Our study has several limitations. We used the JMDC claims database, which includes data limited to patients aged less than 75 years; thus, we could not evaluate elderly people who generally have multiple diseases.30) However, our findings, such as patients with past diabetes drug use were more likely to be prescribed olanzapine than those with current diabetes drug use, is worth examining in the elderly in the future. Second, we could obtain patient data only from January 2005 to June 2017; therefore, we could not study the period after olanzapine was indicated for treating CINV. We need to study this using other databases to expand patient age and the period of research. Third, the codes of clinical departments and institutions are determined by the representative department of the hospital or clinic where the patient was treated and may not the department where the patient was treated according to the JMDC claims database. Thus, the codes of clinical departments and institutions could not be validated. Fourth, diabetes was detected based on the diagnosis of diabetes and prescriptions of diabetes drugs, i.e., we could not assess prediabetes and mild diabetes. To perform diabetes-related blood tests, doctors need to give the diagnosis of diabetes to calculate the medical fee; therefore, we excluded patients who were diagnosed only with diabetes. However, we elucidated contraindicated prescriptions were observed even with this stringent definition. Finally, olanzapine prescription to diabetes patients might not be inappropriate. This means that there may be physicians who prescribe olanzapine to diabetes patients after discussing the risks and benefits of the prescription with pharmacists and diabetologists.

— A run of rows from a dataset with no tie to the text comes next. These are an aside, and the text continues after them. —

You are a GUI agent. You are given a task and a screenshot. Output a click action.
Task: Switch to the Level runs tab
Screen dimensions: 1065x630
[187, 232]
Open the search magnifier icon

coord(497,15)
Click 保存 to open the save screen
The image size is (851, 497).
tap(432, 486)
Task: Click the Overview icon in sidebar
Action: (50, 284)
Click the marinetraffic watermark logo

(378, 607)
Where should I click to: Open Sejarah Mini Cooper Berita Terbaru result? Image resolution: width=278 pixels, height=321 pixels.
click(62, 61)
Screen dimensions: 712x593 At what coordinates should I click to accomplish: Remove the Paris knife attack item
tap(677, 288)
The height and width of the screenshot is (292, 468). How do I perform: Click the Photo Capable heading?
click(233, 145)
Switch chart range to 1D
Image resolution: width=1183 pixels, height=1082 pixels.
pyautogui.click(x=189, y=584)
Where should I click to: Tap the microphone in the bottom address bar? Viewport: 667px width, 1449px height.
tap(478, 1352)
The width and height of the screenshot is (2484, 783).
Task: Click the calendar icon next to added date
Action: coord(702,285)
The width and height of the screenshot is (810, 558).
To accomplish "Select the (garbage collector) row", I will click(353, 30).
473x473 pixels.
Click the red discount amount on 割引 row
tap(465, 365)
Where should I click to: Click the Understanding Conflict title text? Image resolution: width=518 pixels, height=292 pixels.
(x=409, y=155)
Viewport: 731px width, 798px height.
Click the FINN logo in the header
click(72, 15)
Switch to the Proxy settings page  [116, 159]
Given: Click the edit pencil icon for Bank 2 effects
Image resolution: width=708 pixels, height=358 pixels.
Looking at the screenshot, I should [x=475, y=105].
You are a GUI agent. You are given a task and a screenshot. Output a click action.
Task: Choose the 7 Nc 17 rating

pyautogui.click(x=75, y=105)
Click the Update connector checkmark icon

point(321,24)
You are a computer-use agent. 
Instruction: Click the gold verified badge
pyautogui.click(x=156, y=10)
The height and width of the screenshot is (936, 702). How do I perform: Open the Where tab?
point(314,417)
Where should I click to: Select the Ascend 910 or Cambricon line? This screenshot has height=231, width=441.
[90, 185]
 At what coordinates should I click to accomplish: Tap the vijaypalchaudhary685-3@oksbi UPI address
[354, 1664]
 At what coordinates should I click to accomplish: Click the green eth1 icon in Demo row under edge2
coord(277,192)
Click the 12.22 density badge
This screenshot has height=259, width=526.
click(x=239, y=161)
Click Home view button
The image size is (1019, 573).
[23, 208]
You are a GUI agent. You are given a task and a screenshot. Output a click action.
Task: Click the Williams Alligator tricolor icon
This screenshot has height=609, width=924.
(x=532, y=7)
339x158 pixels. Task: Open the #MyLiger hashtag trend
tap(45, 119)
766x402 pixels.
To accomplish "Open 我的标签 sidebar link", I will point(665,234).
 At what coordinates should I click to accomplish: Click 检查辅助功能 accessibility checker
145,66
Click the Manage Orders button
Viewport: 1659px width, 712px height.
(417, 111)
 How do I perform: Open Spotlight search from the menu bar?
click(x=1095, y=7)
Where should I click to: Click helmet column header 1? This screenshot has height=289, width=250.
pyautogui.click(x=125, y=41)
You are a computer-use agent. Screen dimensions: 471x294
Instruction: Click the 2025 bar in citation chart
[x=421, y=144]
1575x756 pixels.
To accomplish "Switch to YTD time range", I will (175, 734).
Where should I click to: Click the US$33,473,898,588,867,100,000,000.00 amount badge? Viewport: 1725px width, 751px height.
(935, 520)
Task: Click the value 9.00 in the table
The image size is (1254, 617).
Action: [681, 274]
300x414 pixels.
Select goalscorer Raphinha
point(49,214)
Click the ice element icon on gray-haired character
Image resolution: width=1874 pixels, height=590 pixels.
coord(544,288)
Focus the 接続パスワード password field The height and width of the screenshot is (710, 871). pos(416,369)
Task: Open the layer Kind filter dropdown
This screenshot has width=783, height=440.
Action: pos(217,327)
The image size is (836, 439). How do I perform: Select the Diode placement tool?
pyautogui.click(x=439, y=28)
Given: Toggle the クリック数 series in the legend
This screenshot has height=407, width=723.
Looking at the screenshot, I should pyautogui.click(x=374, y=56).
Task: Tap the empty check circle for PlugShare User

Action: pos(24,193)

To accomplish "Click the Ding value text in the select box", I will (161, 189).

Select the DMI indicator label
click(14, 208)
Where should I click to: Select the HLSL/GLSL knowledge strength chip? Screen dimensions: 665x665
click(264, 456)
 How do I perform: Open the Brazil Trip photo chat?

In summary, we elucidated the current situation regarding olanzapine prescription to diabetes patients and the associated risk factors. Contraindicated prescription may occur in Japan. Patients with past diabetes drug use were more likely to be prescribed olanzapine than those with current diabetes drug use. Non-psychiatrist physicians issue more contraindicated prescriptions; olanzapine use for CINV management results in more contraindicated prescriptions. We believe our findings are important to the medical field. Physicians who prescribe olanzapine must check patients’ medical history, and pharmacists must pay attention to medical history and drugs used, especially when olanzapine is prescribed to cancer patients by non-psychiatrists.

Conflict of Interest

The authors declare no conflict of interest.